Goal of the exercise: Format the data below as a JSON list of strings, with one string for each line and no entries for blank lines.

┄┄┄┄┄┄

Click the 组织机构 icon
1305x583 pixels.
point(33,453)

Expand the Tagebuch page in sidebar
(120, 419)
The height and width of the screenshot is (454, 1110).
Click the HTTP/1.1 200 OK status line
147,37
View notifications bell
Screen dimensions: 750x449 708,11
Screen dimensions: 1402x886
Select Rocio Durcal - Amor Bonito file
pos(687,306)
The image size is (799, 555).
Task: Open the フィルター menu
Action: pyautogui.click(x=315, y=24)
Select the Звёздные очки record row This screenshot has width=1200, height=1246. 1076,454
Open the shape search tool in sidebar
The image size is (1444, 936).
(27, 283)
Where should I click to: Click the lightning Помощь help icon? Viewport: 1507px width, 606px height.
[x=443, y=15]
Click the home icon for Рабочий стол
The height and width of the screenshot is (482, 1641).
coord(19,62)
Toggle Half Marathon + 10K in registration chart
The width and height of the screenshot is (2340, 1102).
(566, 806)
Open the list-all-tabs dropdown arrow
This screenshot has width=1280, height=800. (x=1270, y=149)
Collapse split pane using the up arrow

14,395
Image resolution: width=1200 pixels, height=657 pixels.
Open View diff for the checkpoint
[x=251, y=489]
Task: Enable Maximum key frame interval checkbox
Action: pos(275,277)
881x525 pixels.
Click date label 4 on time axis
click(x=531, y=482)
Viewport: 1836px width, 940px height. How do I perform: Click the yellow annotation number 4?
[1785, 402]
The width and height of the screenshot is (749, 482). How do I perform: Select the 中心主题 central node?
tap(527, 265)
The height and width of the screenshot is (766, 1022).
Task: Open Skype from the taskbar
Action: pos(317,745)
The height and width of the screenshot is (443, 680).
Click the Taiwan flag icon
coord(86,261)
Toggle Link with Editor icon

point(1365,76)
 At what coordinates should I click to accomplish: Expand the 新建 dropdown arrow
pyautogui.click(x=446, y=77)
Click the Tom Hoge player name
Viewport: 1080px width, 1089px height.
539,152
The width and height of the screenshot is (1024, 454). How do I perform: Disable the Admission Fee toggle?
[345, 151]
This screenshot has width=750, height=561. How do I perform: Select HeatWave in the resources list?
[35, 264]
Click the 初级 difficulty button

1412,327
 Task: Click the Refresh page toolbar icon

┄┄┄┄┄┄

Correct answer:
[
  "Click the 组织机构 icon",
  "1305x583 pixels.",
  "point(33,453)",
  "Expand the Tagebuch page in sidebar",
  "(120, 419)",
  "The height and width of the screenshot is (454, 1110).",
  "Click the HTTP/1.1 200 OK status line",
  "147,37",
  "View notifications bell",
  "Screen dimensions: 750x449 708,11",
  "Screen dimensions: 1402x886",
  "Select Rocio Durcal - Amor Bonito file",
  "pos(687,306)",
  "The image size is (799, 555).",
  "Task: Open the フィルター menu",
  "Action: pyautogui.click(x=315, y=24)",
  "Select the Звёздные очки record row This screenshot has width=1200, height=1246. 1076,454",
  "Open the shape search tool in sidebar",
  "The image size is (1444, 936).",
  "(27, 283)",
  "Where should I click to: Click the lightning Помощь help icon? Viewport: 1507px width, 606px height.",
  "[x=443, y=15]",
  "Click the home icon for Рабочий стол",
  "The height and width of the screenshot is (482, 1641).",
  "coord(19,62)",
  "Toggle Half Marathon + 10K in registration chart",
  "The width and height of the screenshot is (2340, 1102).",
  "(566, 806)",
  "Open the list-all-tabs dropdown arrow",
  "This screenshot has width=1280, height=800. (x=1270, y=149)",
  "Collapse split pane using the up arrow",
  "14,395",
  "Image resolution: width=1200 pixels, height=657 pixels.",
  "Open View diff for the checkpoint",
  "[x=251, y=489]",
  "Task: Enable Maximum key frame interval checkbox",
  "Action: pos(275,277)",
  "881x525 pixels.",
  "Click date label 4 on time axis",
  "click(x=531, y=482)",
  "Viewport: 1836px width, 940px height. How do I perform: Click the yellow annotation number 4?",
  "[1785, 402]",
  "The width and height of the screenshot is (749, 482). How do I perform: Select the 中心主题 central node?",
  "tap(527, 265)",
  "The height and width of the screenshot is (766, 1022).",
  "Task: Open Skype from the taskbar",
  "Action: pos(317,745)",
  "The height and width of the screenshot is (443, 680).",
  "Click the Taiwan flag icon",
  "coord(86,261)",
  "Toggle Link with Editor icon",
  "point(1365,76)",
  " At what coordinates should I click to accomplish: Expand the 新建 dropdown arrow",
  "pyautogui.click(x=446, y=77)",
  "Click the Tom Hoge player name",
  "Viewport: 1080px width, 1089px height.",
  "539,152",
  "The width and height of the screenshot is (1024, 454). How do I perform: Disable the Admission Fee toggle?",
  "[345, 151]",
  "This screenshot has width=750, height=561. How do I perform: Select HeatWave in the resources list?",
  "[35, 264]",
  "Click the 初级 difficulty button",
  "1412,327",
  " Task: Click the Refresh page toolbar icon"
]